Budgettaire kost van vergrijzing wordt acuter

Leen Baekelandt
Leen Baekelandt Journaliste Plusmagazine.be

De budgettaire kost van de vergrijzing zal tegen 2060 oplopen tot 4,2 procent van het bbp. Dat blijkt uit het jaarverslag van de Studiecommissie voor de vergrijzing, dat vorige werd voorgesteld.

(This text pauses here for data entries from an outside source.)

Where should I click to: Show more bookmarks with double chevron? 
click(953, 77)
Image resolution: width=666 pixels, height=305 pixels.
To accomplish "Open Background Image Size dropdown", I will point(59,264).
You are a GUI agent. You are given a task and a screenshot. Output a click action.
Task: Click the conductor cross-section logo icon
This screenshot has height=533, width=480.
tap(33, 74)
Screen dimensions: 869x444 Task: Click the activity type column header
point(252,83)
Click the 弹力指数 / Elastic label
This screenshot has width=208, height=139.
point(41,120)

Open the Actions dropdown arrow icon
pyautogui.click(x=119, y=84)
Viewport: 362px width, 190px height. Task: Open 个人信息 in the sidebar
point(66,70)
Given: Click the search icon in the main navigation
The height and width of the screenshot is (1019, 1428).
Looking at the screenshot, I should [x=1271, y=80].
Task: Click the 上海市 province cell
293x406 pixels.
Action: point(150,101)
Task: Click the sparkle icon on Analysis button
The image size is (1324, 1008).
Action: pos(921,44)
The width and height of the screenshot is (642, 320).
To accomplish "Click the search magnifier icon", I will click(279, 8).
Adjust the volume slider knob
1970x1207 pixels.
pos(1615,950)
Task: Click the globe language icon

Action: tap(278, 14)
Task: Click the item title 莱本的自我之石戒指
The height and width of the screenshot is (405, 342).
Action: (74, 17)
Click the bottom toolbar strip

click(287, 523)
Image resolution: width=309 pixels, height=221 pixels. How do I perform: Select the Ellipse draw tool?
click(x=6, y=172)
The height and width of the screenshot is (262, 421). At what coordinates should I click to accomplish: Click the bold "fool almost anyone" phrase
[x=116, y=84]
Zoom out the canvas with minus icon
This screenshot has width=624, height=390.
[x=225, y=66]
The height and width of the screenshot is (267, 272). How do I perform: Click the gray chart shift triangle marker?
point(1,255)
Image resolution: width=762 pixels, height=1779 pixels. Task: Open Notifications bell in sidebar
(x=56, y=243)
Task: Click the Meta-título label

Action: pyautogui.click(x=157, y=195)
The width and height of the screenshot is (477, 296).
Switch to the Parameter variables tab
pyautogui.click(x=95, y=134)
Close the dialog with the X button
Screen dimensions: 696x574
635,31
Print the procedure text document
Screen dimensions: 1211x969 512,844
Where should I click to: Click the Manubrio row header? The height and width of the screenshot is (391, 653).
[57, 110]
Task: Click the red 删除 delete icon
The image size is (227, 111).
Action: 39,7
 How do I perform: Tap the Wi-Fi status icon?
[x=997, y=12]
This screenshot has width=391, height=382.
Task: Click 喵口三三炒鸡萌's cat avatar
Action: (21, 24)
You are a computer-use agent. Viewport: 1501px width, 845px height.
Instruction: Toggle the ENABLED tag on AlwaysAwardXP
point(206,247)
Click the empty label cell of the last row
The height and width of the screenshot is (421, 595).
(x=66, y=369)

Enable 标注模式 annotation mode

De groei van de kost ligt 0,6 procent lager dan in voorgaande ramingen, al betekent dit niet dat de impact van de vergrijzing is afgenomen. Die is vervroegd in de tijd en dus acuter geworden.

De totale sociale uitgaven zullen naar schatting toenemen van 26,4 procent van het bbp in 2013 tot 30,6 procent in 2060, met een piek van 32,2 procent in 2040, wat dus neerkomt op een derde van het bbp. Ten opzichte van vorige vooruitzichten liggen de budgettaire kosten van de vergrijzing in 2060 0,6 procent van het bbp lager, waarbij het leeuwendeel van het verschil kan worden toegewezen aan de uitgaven voor gezondheidszorg, en dan vooral voor de langdurige zorg.

De Studiecommissie ging bij dit jaarverslag immers uit van een nieuwe methodologie, die belangrijke effecten had op de projectie van de gezondheidsuitgaven. Ze zorgen voor “meer dynamiek” in het tijdspad van de acute uitgaven, met een piek in 2040, en voor een lichte daling van de totale uitgaven aan het einde van de rit. Gevolg is dat de impact van de vergrijzing niet is afgenomen, maar wel vervroegd in de tijd. Zo zit er een verschil van liefst 2 procent bij de totale sociale uitgaven in 2040 ten opzichte van de vorige schattingen.

“Dit toont dat de noodzaak aan hervormingen op het vlak van pensioenen, arbeidsmarkt en economie nog dringender is geworden dan voordien”, reageerde ontslagnemend minister van Pensioenen Alexander De Croo. Hij verwees ook naar het rapport van de expertencommissie voor pensioenen, dat onlangs werd voorgesteld. Zonder op de inhoud in te gaan, benadrukte De Croo dat “als je beide verslagen samenlegt, het duidelijk is dat de zaken klaarliggen en we weten wat de noodzaak is”.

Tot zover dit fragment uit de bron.